Patrick’s ability to capture specific moments in all their messy, complicated ambiguity is a large part of what’s earned him both his devoted cult following and his widespread critical acclaim. Philadelphia NPR station WXPN hailed Field Medic as a “West Coast freak-folk poet who will capture your heart,” while the San Francisco Chronicle praised his “intensely emotional” voice as a “melodic quiet storm,” and the Chicago Reader swooned for his “charming, unvarnished acoustic bedroom songs.” Patrick’s tracks racked up well over a million collective streams on Spotify, and his captivating live performances (in which he’s accompanied by nothing more than his guitar and an old school boombox) landed him dates with everyone from The Neighbourhood and Wallows to HEALTH and Girlpool.
“With the boombox, I have a few different cassettes with beats for songs on them to back me up live,” he explains. “I played in a band for a long time, but I was always more into lyrics than anything else, so when I started Field Medic, I wanted to find a way to give my songs some rhythm without taking any focus off the words. Now when I’m out on the road, the boombox is my bandmate.”

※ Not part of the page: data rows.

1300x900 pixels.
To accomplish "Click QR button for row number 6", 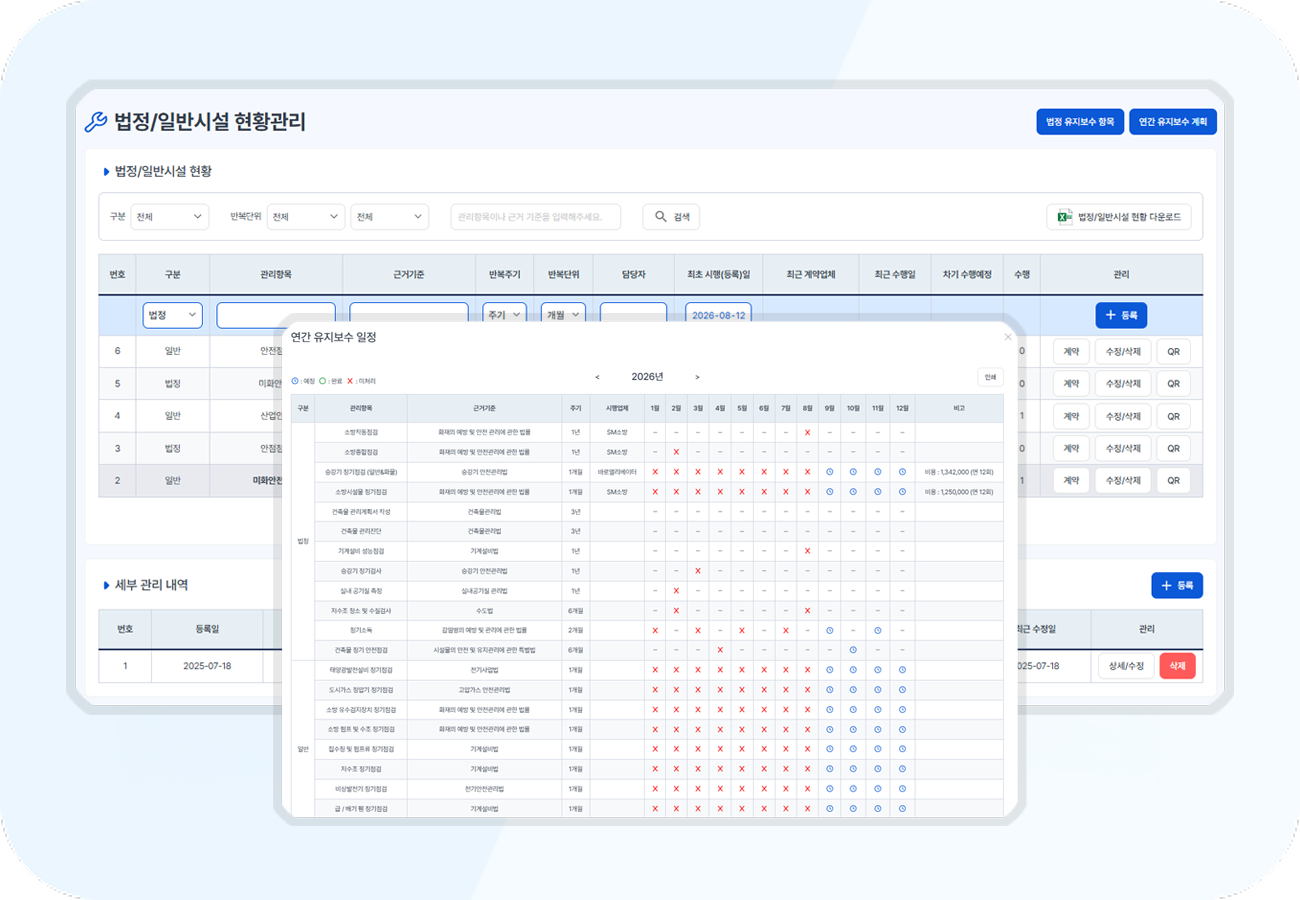I will 1173,352.
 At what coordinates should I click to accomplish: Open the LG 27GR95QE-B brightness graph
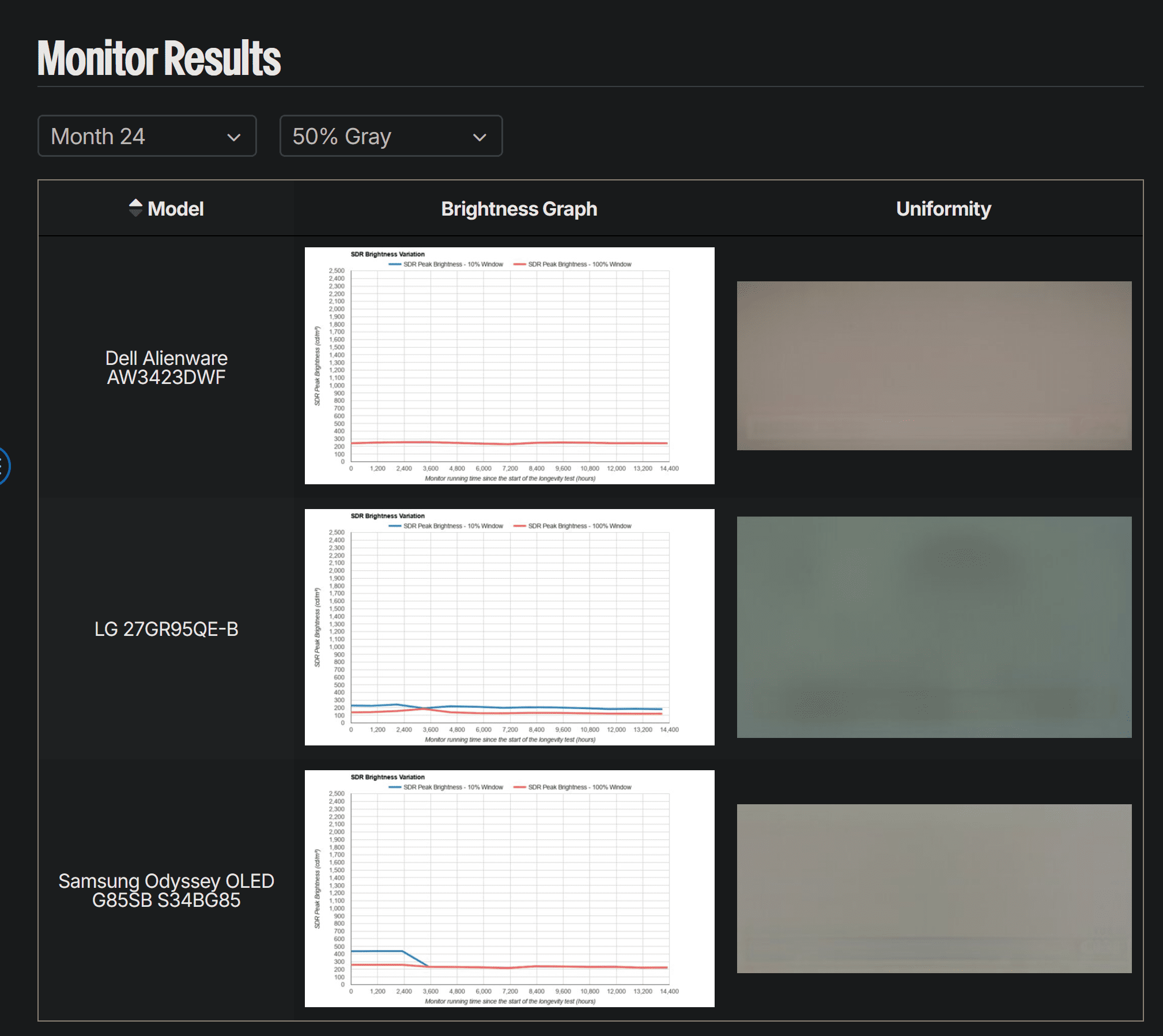pyautogui.click(x=509, y=627)
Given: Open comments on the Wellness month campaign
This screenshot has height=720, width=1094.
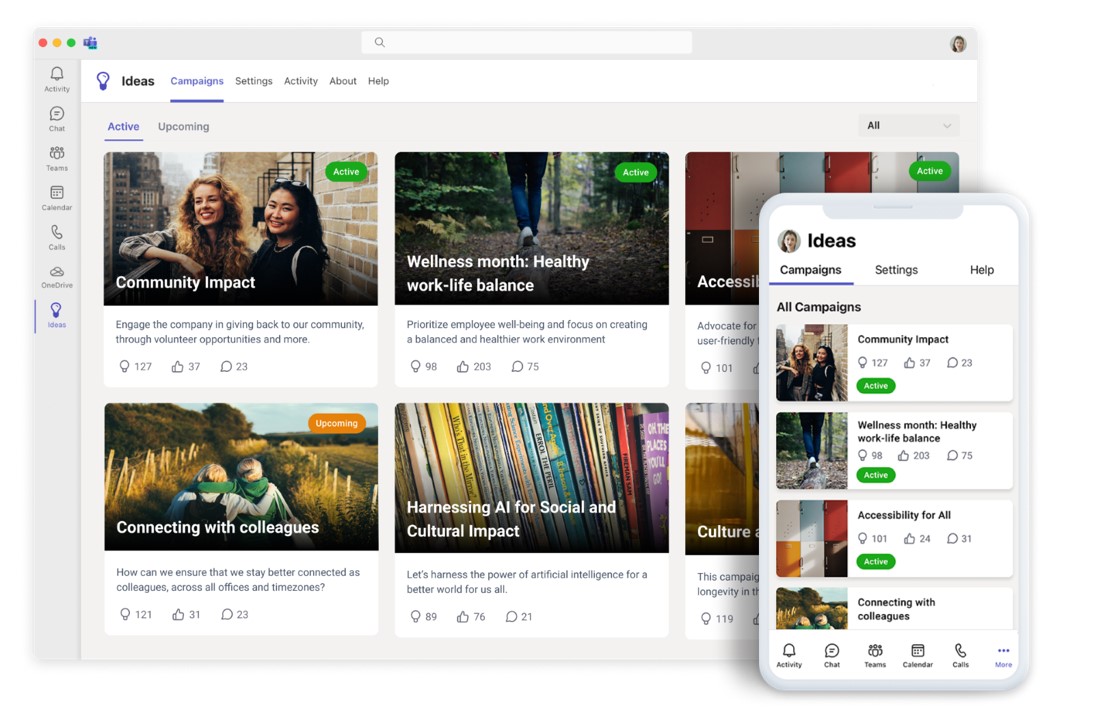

The road is precisely where “fade into the dawn” picks up, with Patrick recounting a particularly brutal night on tour in the infectious album opener “clam chatter in the heart of brooklyn.” “I swore that I’d quit / But I need a drink tonight,” he sings, setting up the album’s central struggle between restraint and release, moderation and obsession, sobriety and surrender. The woozy “hello moon” calls to mind Jose Gonzalez as Patrick meditates on the nightly loss of control he felt when using alcohol to temper his anxiety, while the waltzing, Neil Young-esque “the bottle’s my lover, she’s just my friend” confronts the ways in which escape can seem helpful even when it’s destructive, and the tender “it helps me forget…” (recorded in a single take into an iPhone’s voice memo app) searches for relief from the pressures we impose upon and the walls we build around ourselves.
“It seemed like alcohol was popping up in every aspect of my life,” says Patrick, “whether it be during my career, which is touring, or during my love life, when I felt like I’d rather be drinking than chilling with a girlfriend, or just in the day-to-day, when I was trying to forget all these things I felt anxious about.”
Rather than succumb to the siren song of oblivion, though, Patrick finds resolve and redemption in human connection. The banjo-driven “tournament horseshoe” draws strength from devotion to a lover, while the charming “henna tattoo” (recorded once again on the trusty four-track and backed by a simple drum machine) throws worry to the wind for a chance at real love, and the dreamy “songs r worthless now” spins a romantic fantasy about baring your soul at the end of the world.
“I had this thought recently that in my songs, I feel like I’m this super version of myself,” Patrick reflects. “In my day to day life I’m reserved and quiet and do my own thing, but in my songs, I can share how I really feel and say all the things that I’ve always wanted to say.”
In that sense, Field Medic isn’t just a stage name for Patrick, it’s a permission slip, an invitation to shed his self-consciousness and become his truest self. And truth is what it’s all about, after all. It’s where love and satisfaction and all the best songs come from. ‘fade into the dawn’ is proof positive of that.